I grew up in the city of Brisbane, here in Australia.

Nowadays I live in Melbourne – arguably the cultural capital of this country. We have a killer music scene, with heaps of genre-diversity and opportunities for people to make something for themselves.

These days, Brisbane also has a pretty thriving music scene of its own. I have a lot of friends who are still involved there. But it wasn’t always like this.

See, Brisbane isn’t massive. And growing up as a teenager, there weren’t many producers around.

While I’m very thankful I grew up in a great country, I also lived out in the far suburbs, where families lived and not many producers. Even if there were other budding, young producers out there, they were in a similar situation to me – wondering where all the others are out there.

It wasn’t uncommon to find another person at school who played the piano, sung well, or was a great drummer. But a music producer? No chance.

Back then I didn’t know this, but the lack of like-minded people that were pursuing music production in my life put me at a disadvantage.

This made learning music production from the age of 12 onwards quite a chore.

In 2009, even YouTube wasn’t anything like it is now. You have a handful of shitty tutorials to navigate through, manuals (you bet I never read them so young), and your own intuition (which was often very wrong).

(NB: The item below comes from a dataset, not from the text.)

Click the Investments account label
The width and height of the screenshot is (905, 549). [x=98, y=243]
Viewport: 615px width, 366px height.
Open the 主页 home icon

Of course, this changed as I grew up, but even tutorials didn’t cut it when they started to pop up. I still thought pirating (do not condone this) a bunch of plugins I had no idea how to use was the only way to get better. I was wrong.

In fact, it wasn’t until late 2012 where I started to find other producers online through a website called plug.dj. Even then, these were people predominantly on the other side of the world.

Despite that, for the first time, I had people who: – I could bounce ideas off – showed their processes – shared helpful resources

…which was completely new to me.

Consequently, 2013 was the first year I actually put out music. It still sucked, but it was out there.

I was very proud and went on to make 9 other tunes that year (most of them still garbage).

And it all changed because of one thing – I had people around me.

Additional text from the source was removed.